■ Text excerpt:
A CORONER has accused two Birmingham GPs of gross failure for failing to spot that Sparkhill schoolgirl Alina Sarag was dying of TB.
Aidan Cotter criticised the doctors at Highgate Medical Centre for not realising that the 15-year-old had tuberculosis.
The Birmingham coroner gave a verdict that although the teenager died of natural causes, neglect by the GPs had contributed to the death.
Mr Cotter is now writing to health professionals to warn the disease is a serious risk to the city’s population – and that TB tests should ALWAYS be carried out if suspected.
The inquest heard how Alina, who lived with her family in Benton Road, Sparkbrook, made nine visits to her two GPs and also saw numerous doctors at four Birmingham hospitals.
But TB was only diagnosed just hours before she died in January last year.
Alina caught tuberculosis during an outbreak at her school, Golden Hillock, in April 2009.

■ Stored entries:
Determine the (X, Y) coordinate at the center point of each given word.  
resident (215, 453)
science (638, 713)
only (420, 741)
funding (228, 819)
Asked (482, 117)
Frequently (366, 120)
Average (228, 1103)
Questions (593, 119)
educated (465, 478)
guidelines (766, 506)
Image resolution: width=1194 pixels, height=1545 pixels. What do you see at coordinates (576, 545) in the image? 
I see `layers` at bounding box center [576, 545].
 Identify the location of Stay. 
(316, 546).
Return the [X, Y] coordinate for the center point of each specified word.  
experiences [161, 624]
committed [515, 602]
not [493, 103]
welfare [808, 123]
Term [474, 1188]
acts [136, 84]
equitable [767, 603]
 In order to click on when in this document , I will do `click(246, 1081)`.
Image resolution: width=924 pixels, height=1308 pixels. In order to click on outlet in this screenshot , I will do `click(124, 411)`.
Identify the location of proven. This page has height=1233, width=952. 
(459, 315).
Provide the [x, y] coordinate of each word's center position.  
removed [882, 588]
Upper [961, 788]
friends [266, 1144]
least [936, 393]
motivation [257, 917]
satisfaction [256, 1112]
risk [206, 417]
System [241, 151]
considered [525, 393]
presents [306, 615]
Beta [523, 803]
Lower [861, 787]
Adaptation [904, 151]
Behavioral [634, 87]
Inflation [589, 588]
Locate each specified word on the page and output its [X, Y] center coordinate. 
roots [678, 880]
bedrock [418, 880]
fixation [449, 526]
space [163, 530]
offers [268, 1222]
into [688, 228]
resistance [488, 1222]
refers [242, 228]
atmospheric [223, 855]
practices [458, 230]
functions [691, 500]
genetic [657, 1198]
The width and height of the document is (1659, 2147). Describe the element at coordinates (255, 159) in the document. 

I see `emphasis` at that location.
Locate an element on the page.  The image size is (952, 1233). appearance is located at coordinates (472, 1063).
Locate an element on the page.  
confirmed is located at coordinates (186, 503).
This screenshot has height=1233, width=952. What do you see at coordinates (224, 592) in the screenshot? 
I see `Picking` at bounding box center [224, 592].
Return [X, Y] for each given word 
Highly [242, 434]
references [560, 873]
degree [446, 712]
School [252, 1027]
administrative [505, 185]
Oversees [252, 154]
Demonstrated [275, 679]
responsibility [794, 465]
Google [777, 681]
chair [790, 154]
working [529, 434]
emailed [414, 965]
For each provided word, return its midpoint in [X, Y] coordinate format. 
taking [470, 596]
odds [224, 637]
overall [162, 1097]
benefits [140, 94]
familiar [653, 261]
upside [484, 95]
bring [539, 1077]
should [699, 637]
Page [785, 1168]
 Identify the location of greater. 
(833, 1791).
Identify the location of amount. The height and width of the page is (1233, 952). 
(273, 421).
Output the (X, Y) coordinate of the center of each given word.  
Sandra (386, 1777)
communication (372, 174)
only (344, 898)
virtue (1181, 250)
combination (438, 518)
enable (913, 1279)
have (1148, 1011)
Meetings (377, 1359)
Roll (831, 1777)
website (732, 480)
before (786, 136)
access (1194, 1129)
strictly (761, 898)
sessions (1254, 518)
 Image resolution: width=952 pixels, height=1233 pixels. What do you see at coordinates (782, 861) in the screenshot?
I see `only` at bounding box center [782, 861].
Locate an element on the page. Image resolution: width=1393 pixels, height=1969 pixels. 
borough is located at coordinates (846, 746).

■ Exercises:
(1) From the news report on the coroner's findings, list every named place, including the school and the medical center.
(2) Carry on the news report about the inquest into the schoolgirl's tuberculosis death, starting after its final sentence.

■ Answers by item:
(1) Birmingham, Sparkhill, Highgate Medical Centre, Benton Road, Sparkbrook, Golden Hillock

(2)
It was diagnosed as the latent form of the disease by Birmingham Chest Clinic and after a three month course of drugs, she was given the all clear by doctors there, who assumed she had recovered.
But after a family visit to Pakistan in August 2010 she fell ill and over the next four months Alina visited her GPs numerous times, as well as in-patient stays at Heartlands, Birmingham Children’s, City and Sandwell Hospitals.
Mr Cotter said not one of the doctors had tested her for active TB, with all of them diagnosing gastro-enteritis as the most probable cause of her symptoms.
But after a post mortem examination revealed the schoolgirl had “one of the worst cases of TB the pathologist had ever seen”, he singled out her two GPs, Dr Sharad Pandit and Dr Khalid Iqbal, for criticism.